Social bots remain a major vector for spreading disinformation on social media and a menace to the public. Despite the progress made in developing multiple sophisticated social bot detection algorithms and tools, bot detection remains a challenging, unsolved problem that is fraught with uncertainty due to the heterogeneity of bot behaviors, training data, and detection algorithms. Detection models often disagree on whether to label the same account as bot or human-controlled. However, they do not provide any measure of uncertainty to indicate how much we should trust their results. We propose to address both bot detection and the quantification of uncertainty at the account level - a novel feature of this research. This dual focus is crucial as it allows us to leverage additional information related to the quantified uncertainty of each prediction, thereby enhancing decision-making and improving the reliability of bot classifications. Specifically, our approach facilitates targeted interventions for bots when predictions are made with high confidence and suggests caution (e.g., gathering more data) when predictions are uncertain.

Figures (6)

• Figure 1: Impact of Bot Crisis and Uncertainty on Predictions (Our Work): As stated by Musk through X (left), the ability of bots to replicate human behavior and bypass security measures has increased dramatically with the advent of AI. Bot accounts are able to more efficiently mask themselves within the human population on social media platforms. This is shown through dimensionally reduced representations (right), in which we show three planes: (i) the true distributions, where we introduce an offset between human and bot points to ease visualization; (ii) the expected probability of an account being a bot as produced by our network, along with (iii) the associated uncertainty across the feature space, represented by the epistemic and aleatoric components added in quadrature.
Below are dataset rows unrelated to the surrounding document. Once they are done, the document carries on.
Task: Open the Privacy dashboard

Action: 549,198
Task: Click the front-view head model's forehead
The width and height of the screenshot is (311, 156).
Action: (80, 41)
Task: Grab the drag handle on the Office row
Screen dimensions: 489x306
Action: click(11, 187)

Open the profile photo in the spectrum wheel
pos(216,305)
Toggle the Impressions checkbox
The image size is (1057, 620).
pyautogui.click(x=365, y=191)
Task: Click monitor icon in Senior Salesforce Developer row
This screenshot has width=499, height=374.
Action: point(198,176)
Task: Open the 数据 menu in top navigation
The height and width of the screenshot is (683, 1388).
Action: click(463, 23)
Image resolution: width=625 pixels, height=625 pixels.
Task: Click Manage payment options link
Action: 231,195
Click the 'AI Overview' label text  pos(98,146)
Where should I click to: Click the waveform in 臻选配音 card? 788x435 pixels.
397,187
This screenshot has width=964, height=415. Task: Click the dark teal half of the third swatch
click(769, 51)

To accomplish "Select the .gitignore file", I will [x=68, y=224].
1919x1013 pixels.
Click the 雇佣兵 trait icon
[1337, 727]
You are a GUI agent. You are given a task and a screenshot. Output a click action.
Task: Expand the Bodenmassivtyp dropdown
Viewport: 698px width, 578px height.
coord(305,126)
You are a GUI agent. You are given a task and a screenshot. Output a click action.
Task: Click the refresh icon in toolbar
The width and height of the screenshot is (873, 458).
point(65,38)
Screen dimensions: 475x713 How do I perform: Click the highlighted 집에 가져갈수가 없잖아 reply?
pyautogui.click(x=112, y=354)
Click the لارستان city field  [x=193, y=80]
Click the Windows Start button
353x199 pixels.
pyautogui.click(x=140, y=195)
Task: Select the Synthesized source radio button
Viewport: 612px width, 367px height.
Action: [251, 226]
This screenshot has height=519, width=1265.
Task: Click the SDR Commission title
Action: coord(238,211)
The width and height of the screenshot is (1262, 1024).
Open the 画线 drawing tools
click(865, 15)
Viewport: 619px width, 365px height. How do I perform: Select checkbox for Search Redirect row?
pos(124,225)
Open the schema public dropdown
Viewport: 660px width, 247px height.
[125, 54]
For (ii) and (iii) we use Gaussian process regression rasmussen2003gaussian for visualization purposes. Uncertainty is greater in regions where ambiguity is higher and the two classes overlap.
• Figure 2: BLOC Process Summary: (a) BLOC action and content strings for three users, @NASA, @Alice, and @Bob. Using the action alphabet, the sequence of three tweets (a reply, an original tweet, and a retweet) by @NASA can be represented by three letters $p.T.r$ separated by dots (long pauses). Using the content alphabet, it can be represented by these sets of strings $(Emt)(mmt)(mmmmmUt)$ enclosed in parentheses. (b) After generating BLOC strings, they can be tokenized to generate words which are subsequently used to, (c) generate a matrix which serves as input to BNN and DNN.
• Figure 3: Analysis Pipeline: Schematic representation of uncertainty aware decision making in bot detection. The Bayesian Neural Network (BNN) structure is characterized by Multiplicative Normalizing Flows (MNF) pmlr-v70-louizos17a, batch normalization, and SELU activation functions klambauer2017self. The output of the network is the probability of a bot account, along with the epistemic and aleatoric uncertainties. These uncertainties can be combined in quadrature.
• Figure 4: Overlayed ROC Curves: Receiver Operating Characteristic (ROC) Curves for the Bayesian Neural Network (BNN), Deep Neural Network (DNN) and Random Forest (RF), trained on BLOC features (a) and Botometer features (b). The uncertainty band on the BNN curves is obtained through a bootstrapping method, in which we sample the posterior over the weights to obtain uncertainties on the False Positive Rate (FPR) and True Positive Rate (TPR) at each threshold. Note the DNN and BNN perform consistently within error. RF outperforms the networks due to its increased ability to operate datasets with lower statistics more efficiently.
• Figure 5: Uncertainty as a Function of Probability: Epistemic uncertainty, aleatoric uncertainty and the two in quadrature as function of model probability for the models trained on (a) BLOC features (top row) and (b) Botometer features (bottom row). Note the parabolic like shape of the epistemic distribution, with maximum uncertainty around the decision boundary ($< p_{bot} > = 0.5$). For a well calibrated Bayesian model, this is the expected behavior of the epistemic uncertainty. The aleatoric uncertainty is dictated by the available data, and therefore there exists no expectation on its distribution. The two uncertainties in quadrature produce a convolution of the two, epistemic and aleatoric.